Photomicrograph using immunoflorescence, of a rabies-infected brain cell. Click for larger view.

The Rabies Laboratory of the Division of Infectious Diseases provides rabies-related laboratory services to all of New York State. It is located at the Wadsworth Center's Griffin Laboratory facility in the Albany suburb of Guilderland. The laboratory's primary service functions are the diagnosis of rabies in animals and the detection and quantification of rabies antibody in human serum.

Veterinarians, public health officials, physicians and other professionals needing to access laboratory services can find information regarding submission of samples at this site.

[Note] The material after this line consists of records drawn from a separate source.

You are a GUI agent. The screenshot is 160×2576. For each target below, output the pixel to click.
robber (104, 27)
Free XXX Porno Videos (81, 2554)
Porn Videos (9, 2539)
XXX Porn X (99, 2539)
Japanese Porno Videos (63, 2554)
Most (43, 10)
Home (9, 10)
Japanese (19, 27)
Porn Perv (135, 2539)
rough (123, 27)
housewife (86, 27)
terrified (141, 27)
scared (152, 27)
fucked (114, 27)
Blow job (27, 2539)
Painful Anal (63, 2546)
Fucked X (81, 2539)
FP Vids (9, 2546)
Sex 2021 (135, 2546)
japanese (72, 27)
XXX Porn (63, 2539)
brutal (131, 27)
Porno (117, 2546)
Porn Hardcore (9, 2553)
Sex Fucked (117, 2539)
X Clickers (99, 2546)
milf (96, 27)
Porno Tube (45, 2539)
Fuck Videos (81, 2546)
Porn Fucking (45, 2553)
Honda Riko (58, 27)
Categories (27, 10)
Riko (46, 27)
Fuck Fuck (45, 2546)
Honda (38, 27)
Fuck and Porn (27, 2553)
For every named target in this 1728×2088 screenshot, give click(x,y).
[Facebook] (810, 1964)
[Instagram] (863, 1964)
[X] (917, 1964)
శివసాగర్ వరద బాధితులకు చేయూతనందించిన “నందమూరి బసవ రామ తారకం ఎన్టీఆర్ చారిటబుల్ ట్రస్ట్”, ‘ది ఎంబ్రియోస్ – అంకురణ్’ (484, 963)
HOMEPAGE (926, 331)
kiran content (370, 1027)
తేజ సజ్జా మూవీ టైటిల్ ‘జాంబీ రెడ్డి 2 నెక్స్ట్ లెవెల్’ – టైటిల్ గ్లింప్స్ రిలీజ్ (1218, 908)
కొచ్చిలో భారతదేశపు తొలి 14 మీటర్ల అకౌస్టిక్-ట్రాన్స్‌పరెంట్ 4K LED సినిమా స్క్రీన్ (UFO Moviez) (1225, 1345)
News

The diagnosis of rabies in animals is performed on specimens submitted for examination following a bite or other possible exposure to a human or domestic animal, when the confinement and observation of the offending animal is not appropriate or possible. The results of these examinations are generally used by physicians and local health authorities to decide if rabies postexposure treatment is necessary, and therefore require the highest standards of sensitivity and specificity. The results of these tests also serve to produce rabies surveillance data.

The test for rabies is performed by a microscopic examination of brain tissue samples using an immunofluorescence staining technique.

The test for rabies is performed by a microscopic examination of brain tissue samples using an immunofluorescence staining technique. Results are confirmed by virus isolation in a cell culture system. During the past 15 years, the rabies laboratory averaged 8,809 examinations annually. Click here for an overview of the history of rabies in New York State.

The laboratory also tests human samples for rabies antibody using a cell culture system. This test is generally performed to evaluate the adequacy of response to rabies vaccination, and to determine the need for booster vaccination to sustain an immune status for those at risk of rabies exposure (e.g., veterinarians, biologists, animal control workers).

The laboratory also performs ante- and postmortem examination for human rabies cases in patients diagnosed with an acute encephalitis of unknown origin.

The rabies laboratory conducts research and participates in collaborative studies on numerous rabies-related projects. The laboratory has played a leadership role in studying the epidemiology of bat rabies. It has led the development of advanced rabies diagnostic methods and the production of improved diagnostic reagents. It was the first state rabies diagnostic laboratory in the United States to replace the mouse inoculation test with an in vitro cell culture system for the routine confirmation of the microscopic diagnosis of rabies. The laboratory also has been a regular contributor to the development and evaluation of methods to control rabies by the oral vaccination of wildlife.